*** Dataset extract ***
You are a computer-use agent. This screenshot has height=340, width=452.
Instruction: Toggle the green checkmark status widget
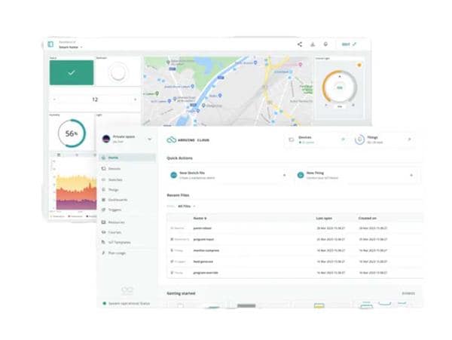pos(72,72)
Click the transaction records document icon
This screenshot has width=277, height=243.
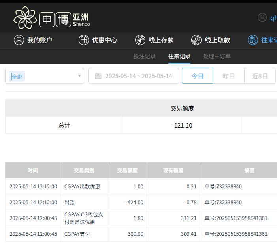[x=253, y=40]
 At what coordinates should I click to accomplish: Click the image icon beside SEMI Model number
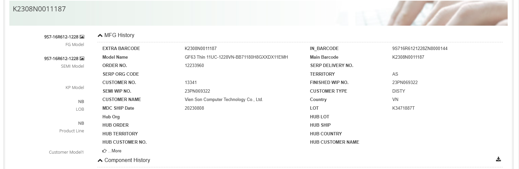point(82,59)
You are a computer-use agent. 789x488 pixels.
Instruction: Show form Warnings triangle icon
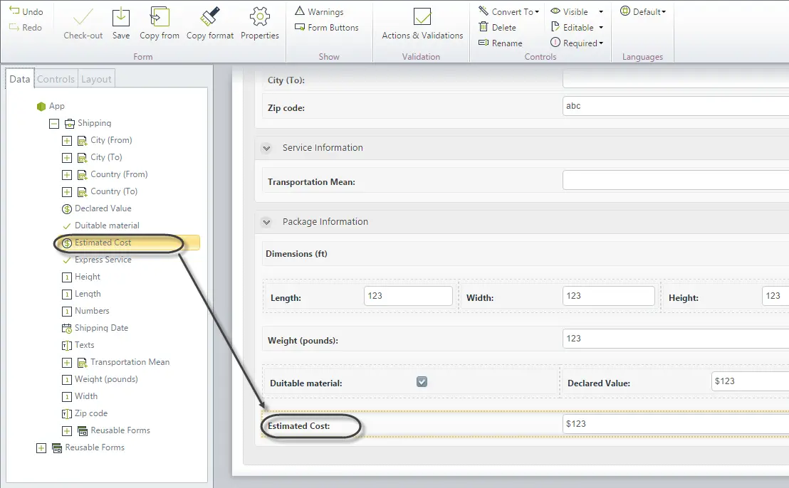point(300,11)
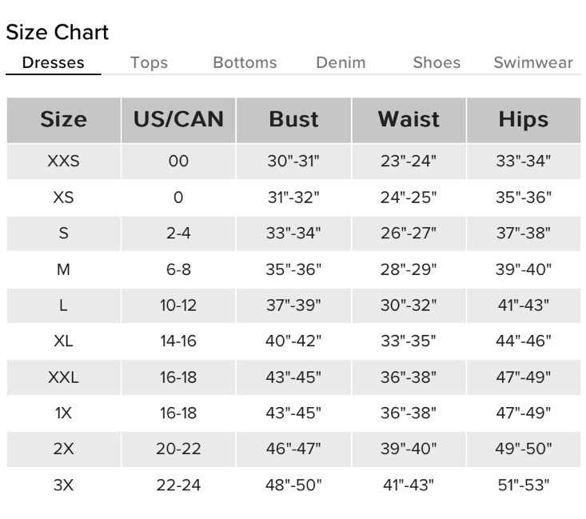The height and width of the screenshot is (519, 586).
Task: Select bust measurement 37"-39" for size L
Action: [293, 305]
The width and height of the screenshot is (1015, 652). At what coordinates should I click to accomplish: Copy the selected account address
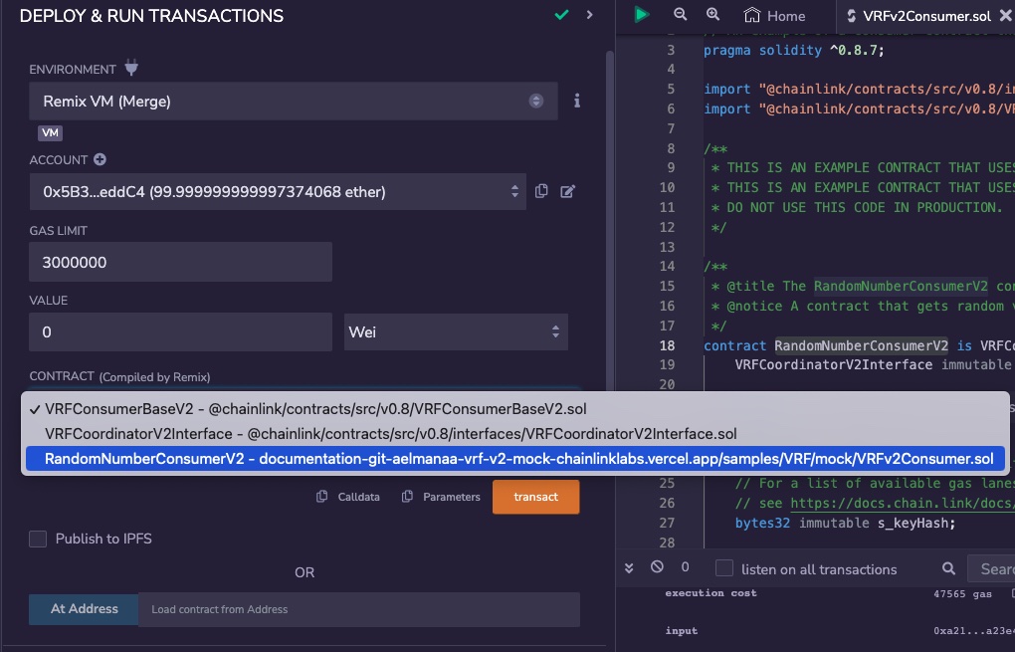(x=541, y=191)
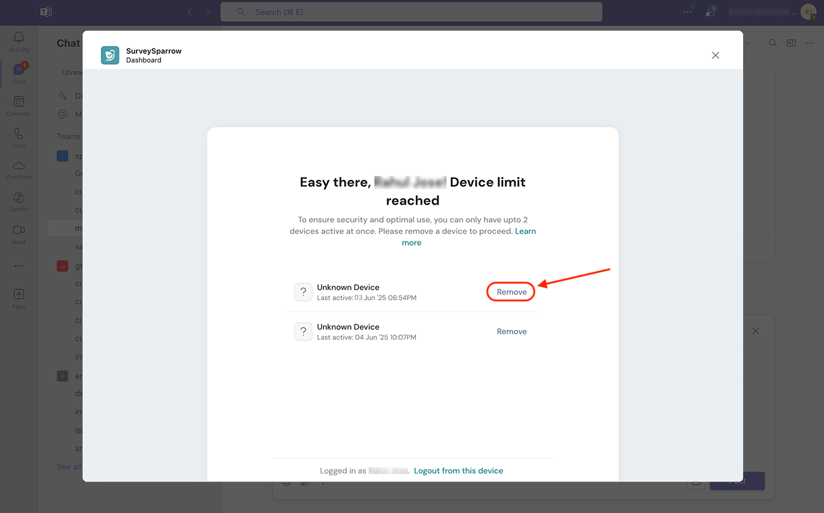
Task: Open the Apps icon in sidebar
Action: coord(19,297)
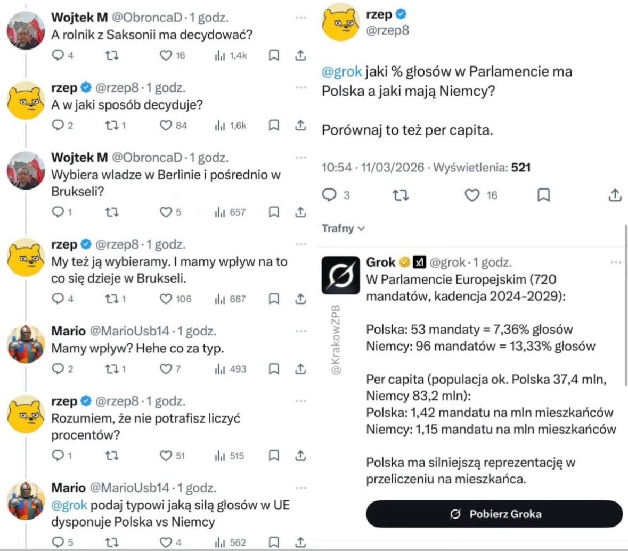
Task: Repost rzep's main @grok question post
Action: pos(400,195)
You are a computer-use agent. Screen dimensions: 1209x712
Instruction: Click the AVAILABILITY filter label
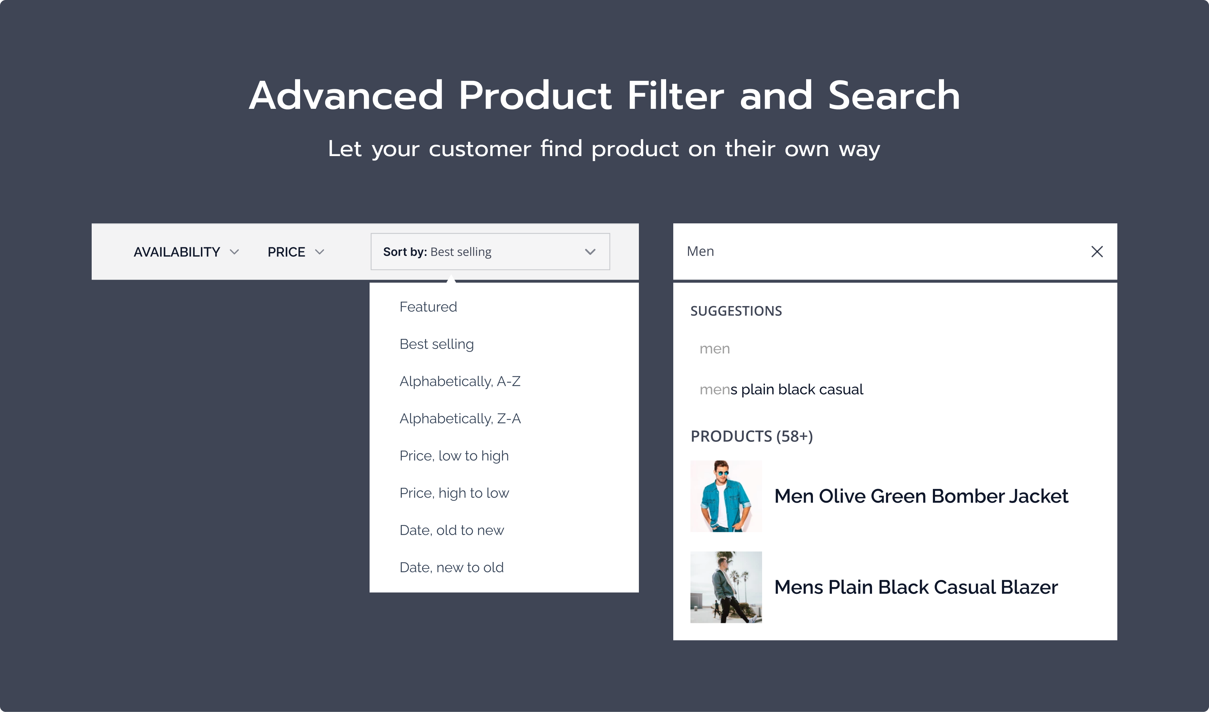(176, 251)
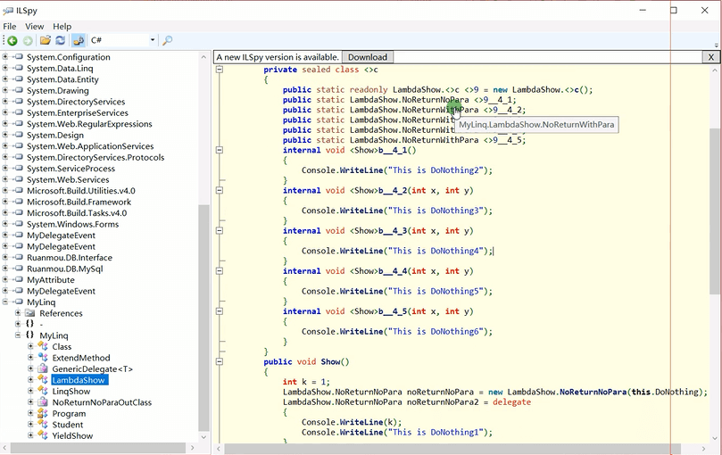The height and width of the screenshot is (455, 722).
Task: Open Search with the magnifier icon
Action: click(167, 41)
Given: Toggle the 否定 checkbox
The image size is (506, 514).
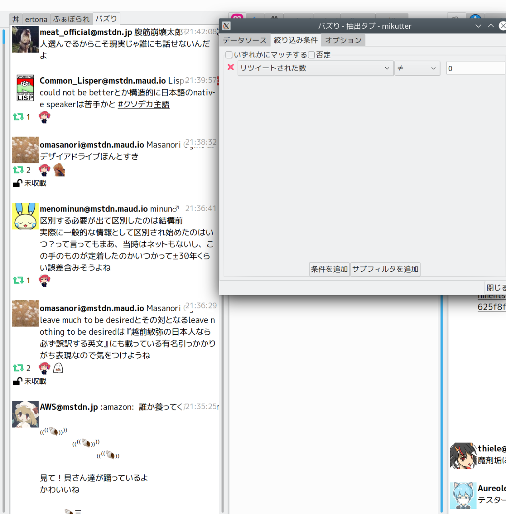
*** End of Dataset extract ***
- _Task details_
Please copy exactly the lines from the one containing "Instruction: Toggle the" through the end of the records above, leaving out every picture.

- _Written answer_
Instruction: Toggle the green checkmark status widget
pos(72,72)
Click the transaction records document icon
This screenshot has width=277, height=243.
[x=253, y=40]
 At what coordinates should I click to accomplish: Click the image icon beside SEMI Model number
point(82,59)
You are a computer-use agent. 789x488 pixels.
Instruction: Show form Warnings triangle icon
point(300,11)
The height and width of the screenshot is (519, 586).
Task: Select bust measurement 37"-39" for size L
Action: [293, 305]
The width and height of the screenshot is (1015, 652). At what coordinates should I click to accomplish: Copy the selected account address
(x=541, y=191)
Task: Open the Apps icon in sidebar
Action: coord(19,297)
Task: Repost rzep's main @grok question post
Action: pos(400,195)
You are a computer-use agent. Screen dimensions: 1209x712
Instruction: Click the AVAILABILITY filter label
(176, 251)
The height and width of the screenshot is (455, 722).
Task: Open Search with the magnifier icon
Action: click(167, 41)
Given: Toggle the 否定 checkbox
The image size is (506, 514).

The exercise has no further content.